» **TEXT SHOWN**:
I’m no fan of burning books, but no doubt that crazy preacher had a constitutional right to burn the Koran, just as someone may have a right to burn a flag. He did call it off, but his bank actually canceled his Church’s mortgage, his internet provider pulled the plug on his website and his insurance company canceled the church’s policy before he got around to canceling his plans. And, while I may call him “crazy”, well, maybe the Koran burning was one of the least crazy things he’s attempted to do. I mean, I am not a fan of extreme Christian fundamentalists, but I am even less a fan of extreme Islamic fundamentalism or Islamic fascism.
Diana West, the author of Death of the Grownup which I am planning to read after I read the other numerous books I am reading, has an interesting column on this instance, and on other Koran burners recently who have received nothing but grief for their protests of Islam’s radical and fascist agenda. Here, she writes first about Pastor Jones, and then others:
“… The irony here is that as Jones-the-person was increasingly objectified as a dangerous “nut,” Koran-the-object that commands jihad was increasingly enlivened with a uniquely inviolate status. Which brings us to the next installment of our new 9/11 legacy, Derek Fenton. On 9/11 Saturday, Fenton tore pages from a Koran and lit them in front of the planned Ground Zero mosque. According to New York Daily News sources, Fenton said, “he wanted to stand by (America) in a tea party kind of way” by exercising his “right to protest.” Police ushered Fenton away but released him without charges.

» **DATA ROWS**:
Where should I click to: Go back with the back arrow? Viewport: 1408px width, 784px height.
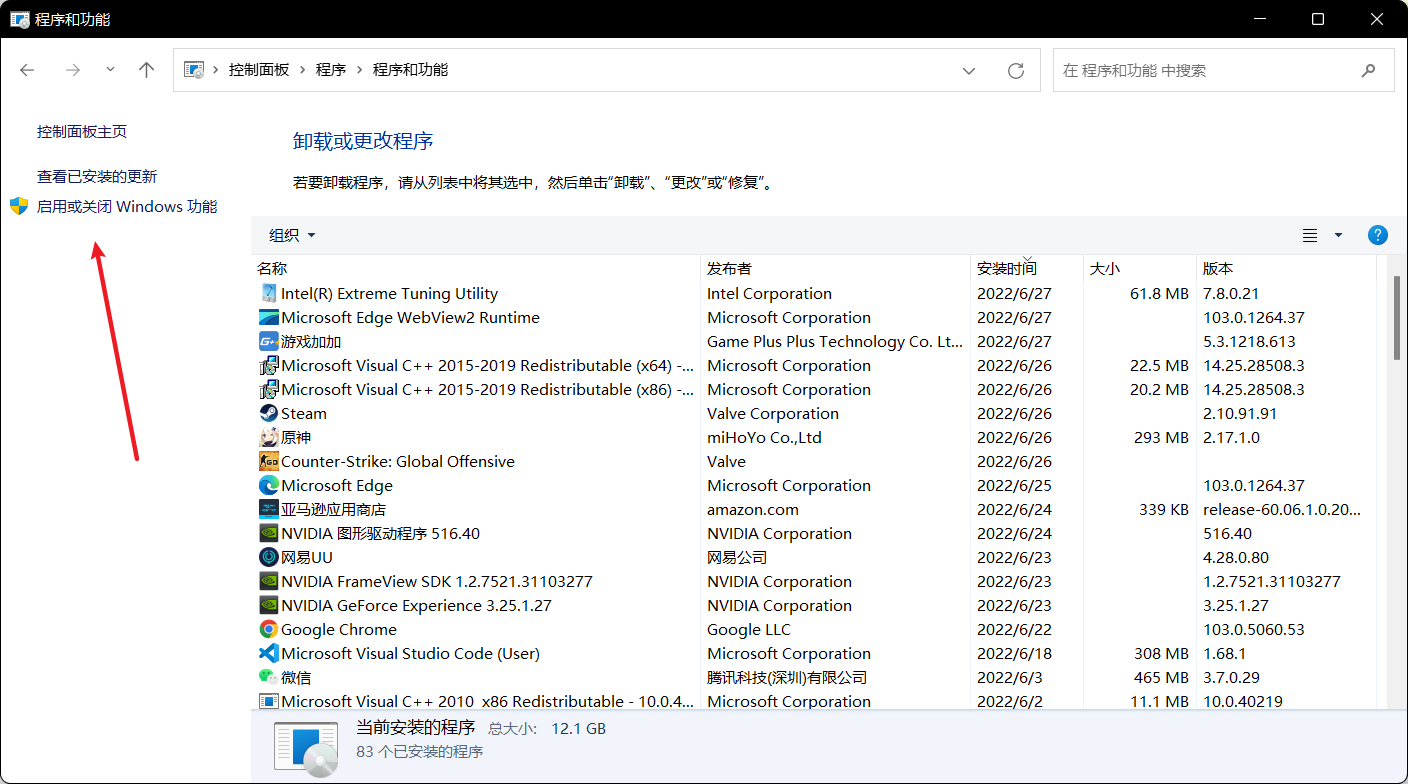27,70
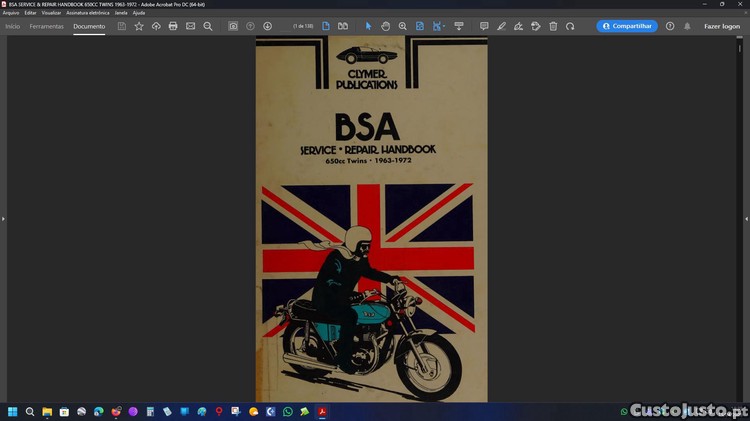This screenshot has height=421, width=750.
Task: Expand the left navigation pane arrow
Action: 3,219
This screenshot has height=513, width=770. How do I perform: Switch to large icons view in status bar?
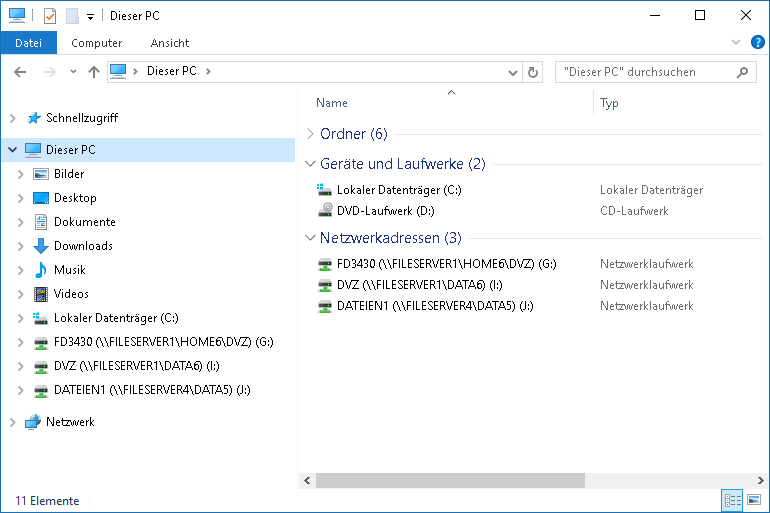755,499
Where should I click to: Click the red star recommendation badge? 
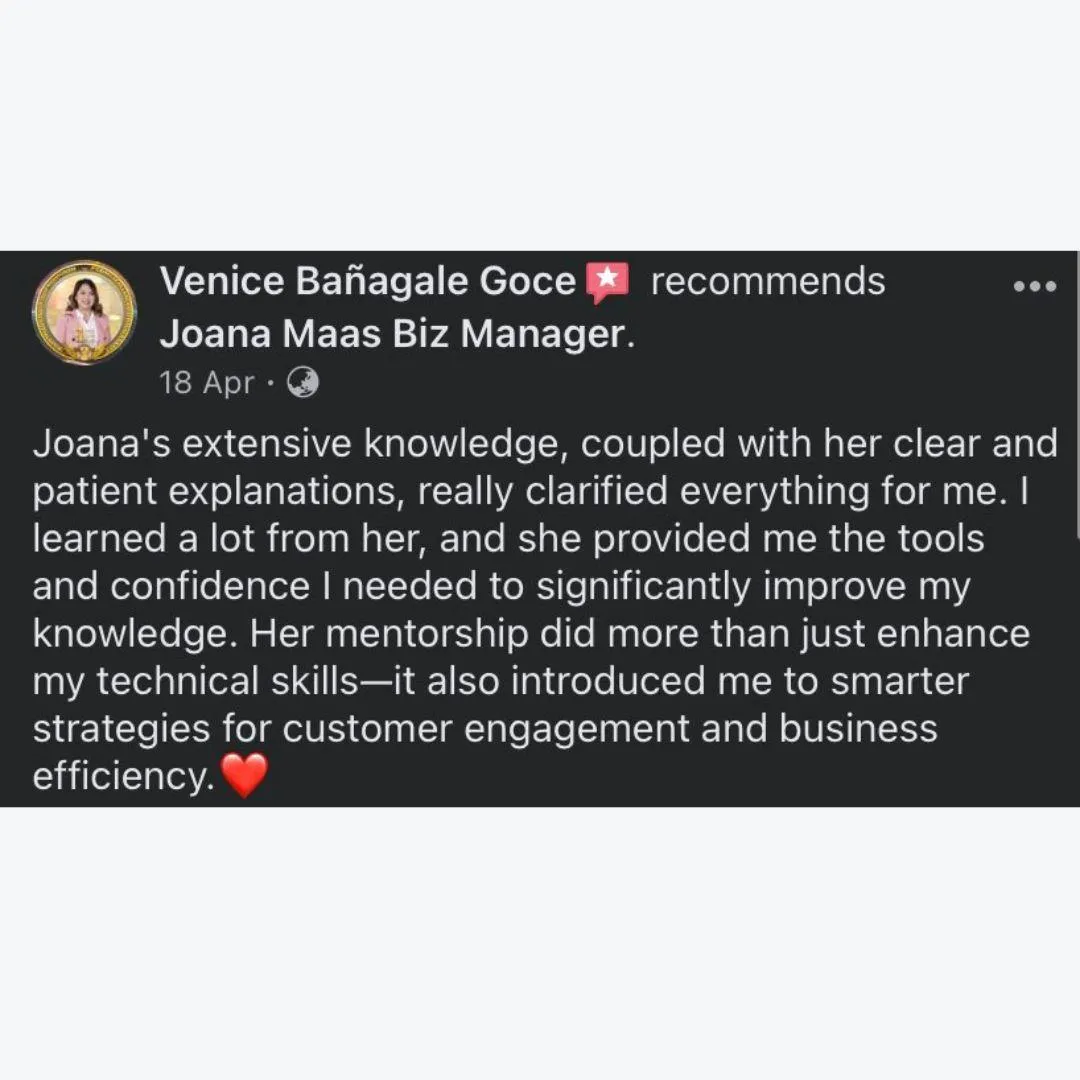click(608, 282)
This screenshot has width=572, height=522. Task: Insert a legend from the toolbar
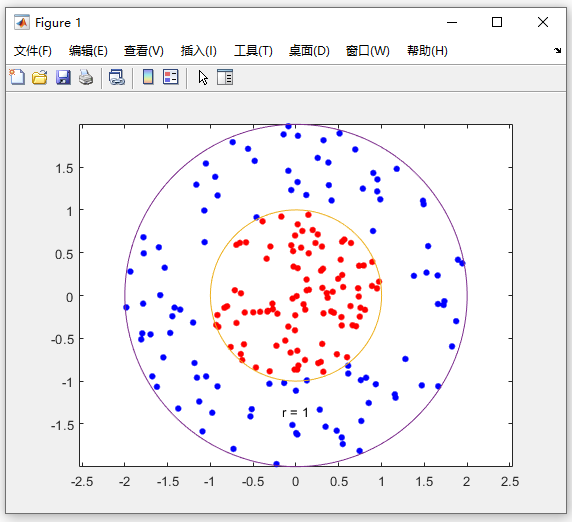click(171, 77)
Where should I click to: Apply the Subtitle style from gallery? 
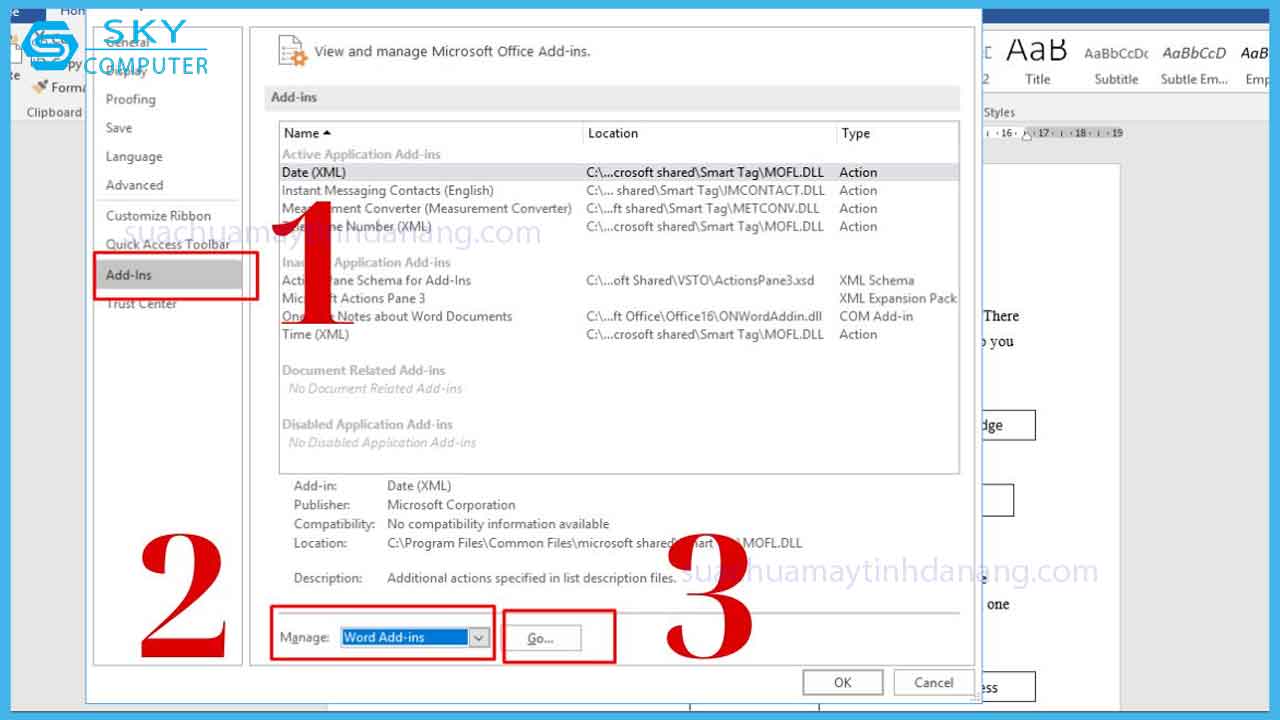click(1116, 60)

» **DIRECTIVE**:
In the post about Koran burning above, what did Derek Fenton do on 9/11 Saturday in front of the planned Ground Zero mosque?

» **RESULT**:
He tore pages from a Koran and lit them.